Pixel coordinate grounding data:
====================
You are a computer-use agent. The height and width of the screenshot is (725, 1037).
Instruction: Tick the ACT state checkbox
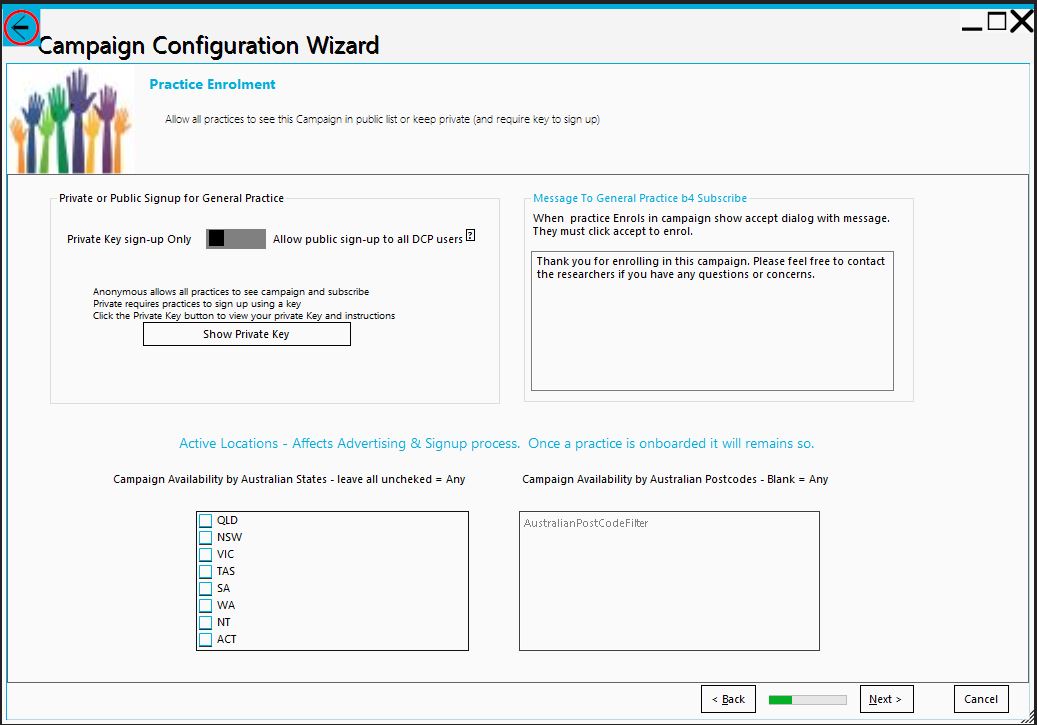[x=206, y=640]
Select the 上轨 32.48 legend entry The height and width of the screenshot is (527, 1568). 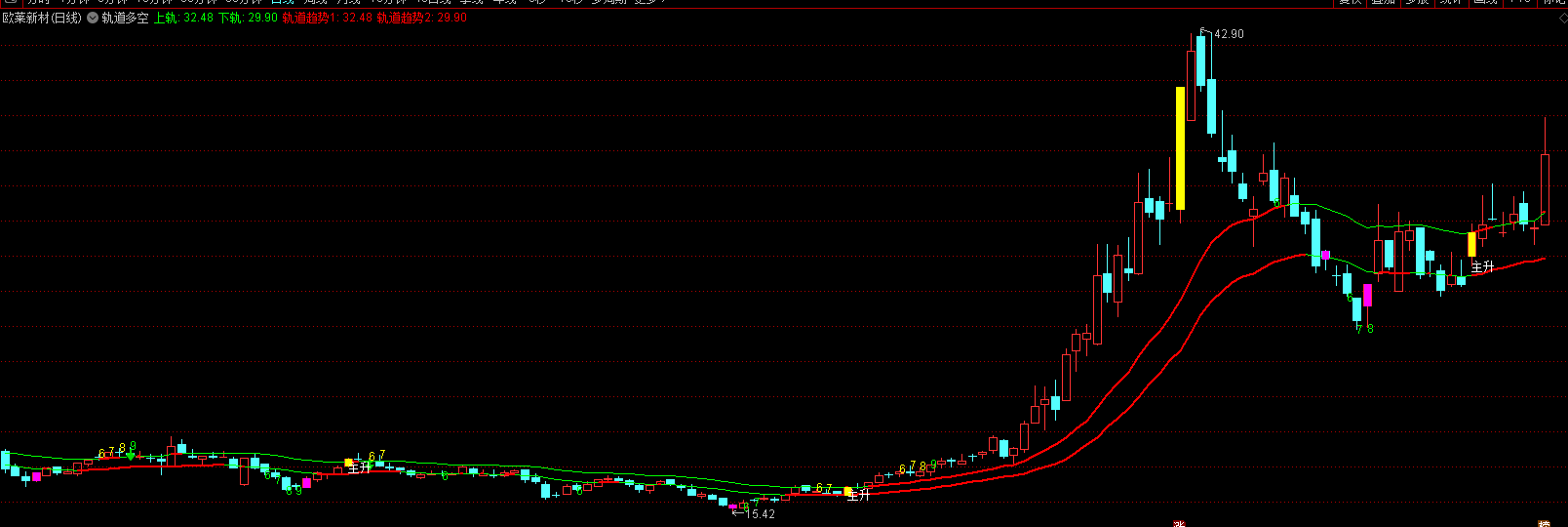coord(183,18)
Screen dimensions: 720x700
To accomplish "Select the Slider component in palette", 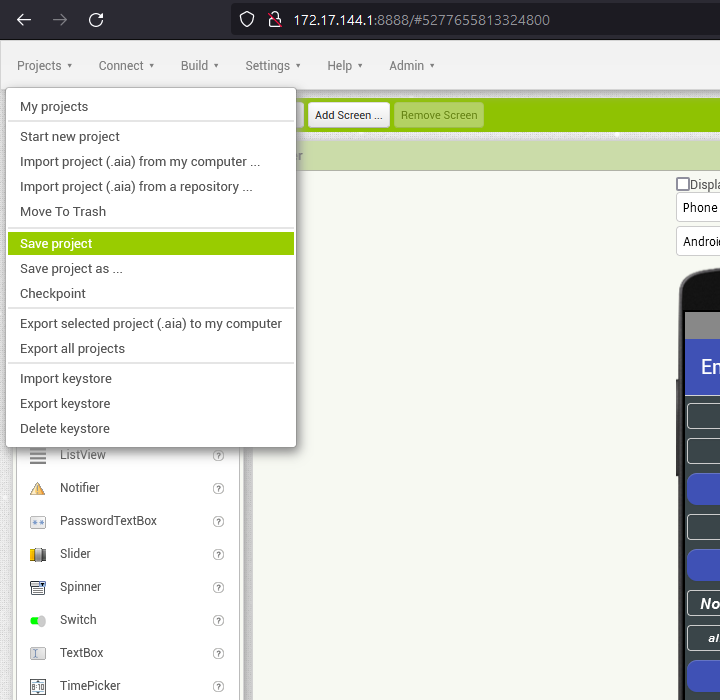I will [x=75, y=554].
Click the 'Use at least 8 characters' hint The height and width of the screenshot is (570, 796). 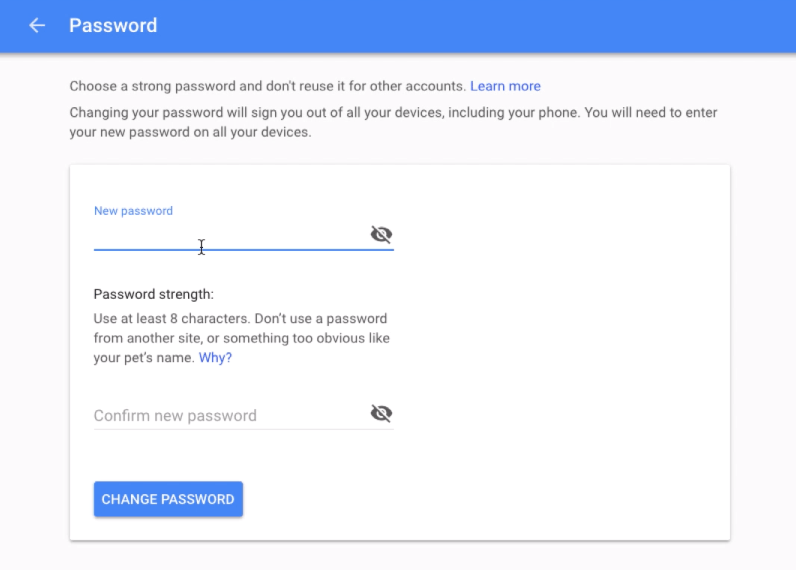click(x=240, y=319)
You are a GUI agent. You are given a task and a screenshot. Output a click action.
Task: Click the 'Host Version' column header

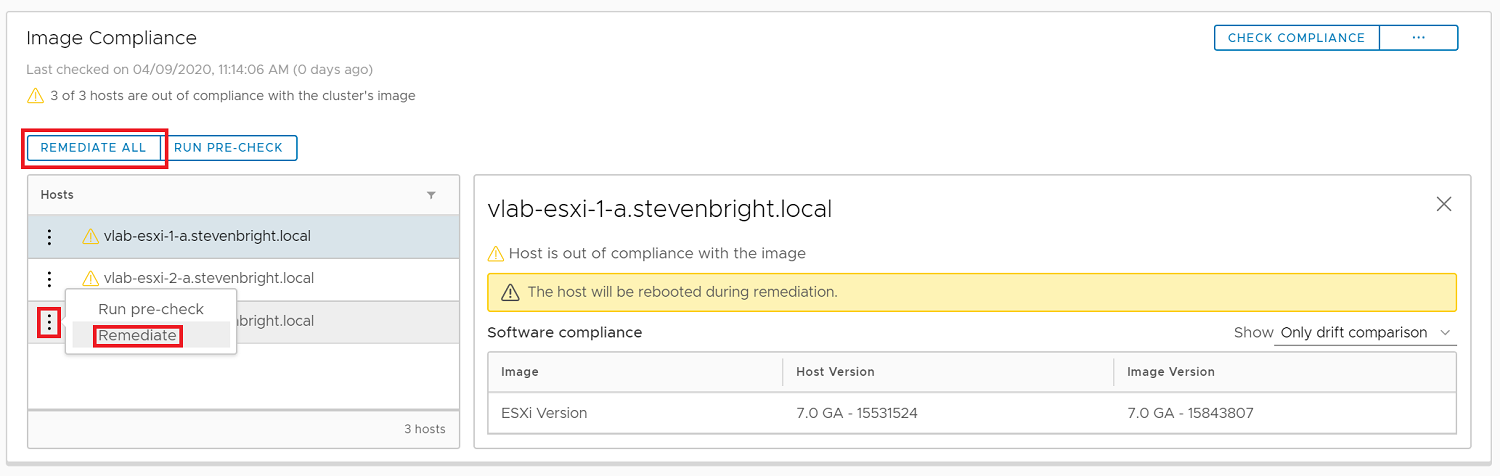[835, 372]
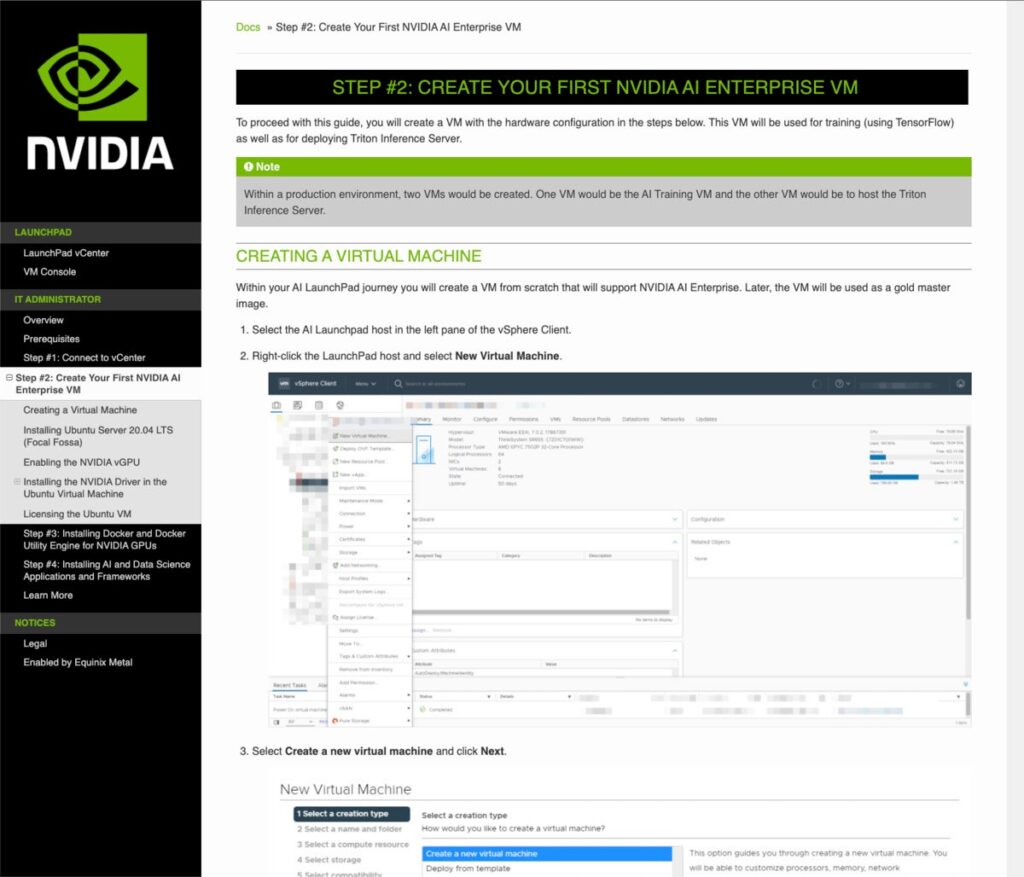Open the Legal notices link
1024x877 pixels.
(35, 644)
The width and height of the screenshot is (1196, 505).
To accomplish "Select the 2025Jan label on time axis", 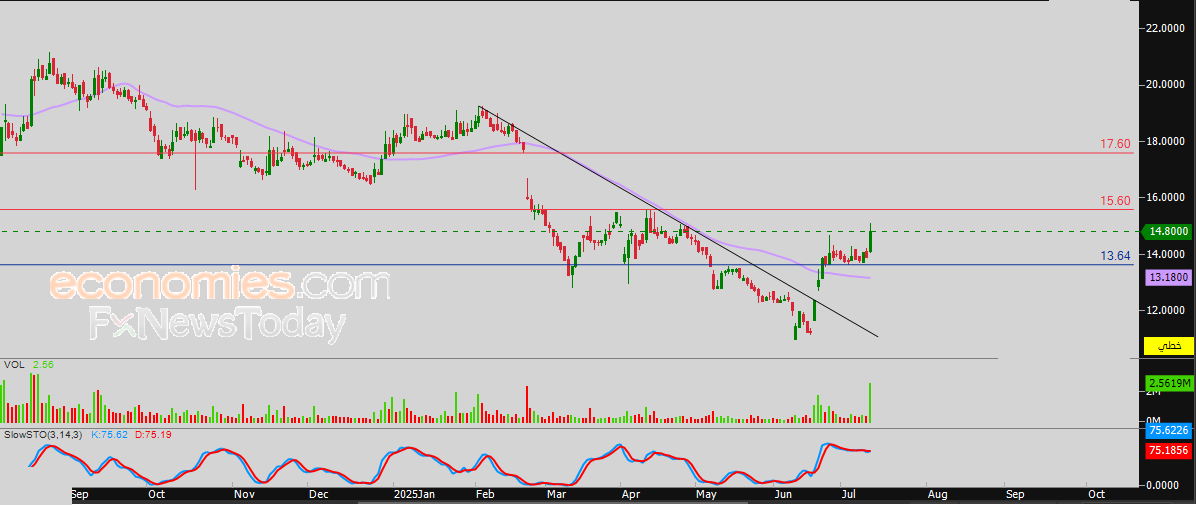I will 416,494.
====================
__TASK GOAL__
Tally the lines above that contain the string "agent". Respond with the total alone.

__OUTPUT OF THE EXERCISE__
2